**Your instructions:**
Transcribe everything below, from the line containing "Click Thụy Sĩ's 9 points value" down to the line containing "point(38,22)", keeping each of those lines as it stands.

Element lookup records
___

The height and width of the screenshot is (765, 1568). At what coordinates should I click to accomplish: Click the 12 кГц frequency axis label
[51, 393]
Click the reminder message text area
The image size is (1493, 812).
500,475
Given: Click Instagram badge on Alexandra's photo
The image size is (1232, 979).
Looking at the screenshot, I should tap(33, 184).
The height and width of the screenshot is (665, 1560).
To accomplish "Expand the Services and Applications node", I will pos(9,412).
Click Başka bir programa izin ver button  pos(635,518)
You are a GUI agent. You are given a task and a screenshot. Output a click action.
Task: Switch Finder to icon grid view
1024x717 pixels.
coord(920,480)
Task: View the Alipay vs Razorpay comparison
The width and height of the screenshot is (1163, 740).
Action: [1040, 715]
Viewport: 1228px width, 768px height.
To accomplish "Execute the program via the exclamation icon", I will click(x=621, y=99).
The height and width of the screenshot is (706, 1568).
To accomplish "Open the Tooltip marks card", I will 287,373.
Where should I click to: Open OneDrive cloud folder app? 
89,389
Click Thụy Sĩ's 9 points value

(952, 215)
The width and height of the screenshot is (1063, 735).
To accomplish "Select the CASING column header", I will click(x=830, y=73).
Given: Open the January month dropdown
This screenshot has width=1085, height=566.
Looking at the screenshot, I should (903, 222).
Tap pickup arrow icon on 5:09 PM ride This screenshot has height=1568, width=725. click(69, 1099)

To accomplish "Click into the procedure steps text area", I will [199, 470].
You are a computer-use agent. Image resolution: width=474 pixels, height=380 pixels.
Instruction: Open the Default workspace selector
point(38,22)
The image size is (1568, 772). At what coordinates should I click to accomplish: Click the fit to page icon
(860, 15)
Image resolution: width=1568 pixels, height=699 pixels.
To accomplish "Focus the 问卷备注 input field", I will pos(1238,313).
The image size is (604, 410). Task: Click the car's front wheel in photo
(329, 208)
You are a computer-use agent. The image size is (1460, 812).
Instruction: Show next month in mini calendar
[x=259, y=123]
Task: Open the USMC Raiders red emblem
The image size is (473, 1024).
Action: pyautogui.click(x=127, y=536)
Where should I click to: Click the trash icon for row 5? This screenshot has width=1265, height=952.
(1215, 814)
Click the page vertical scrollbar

___

**Solution to this problem:**
Click Thụy Sĩ's 9 points value

(952, 215)
The width and height of the screenshot is (1063, 735).
To accomplish "Select the CASING column header", I will click(x=830, y=73).
Given: Open the January month dropdown
This screenshot has width=1085, height=566.
Looking at the screenshot, I should (903, 222).
Tap pickup arrow icon on 5:09 PM ride This screenshot has height=1568, width=725. click(69, 1099)

To accomplish "Click into the procedure steps text area", I will [199, 470].
You are a computer-use agent. Image resolution: width=474 pixels, height=380 pixels.
Instruction: Open the Default workspace selector
point(38,22)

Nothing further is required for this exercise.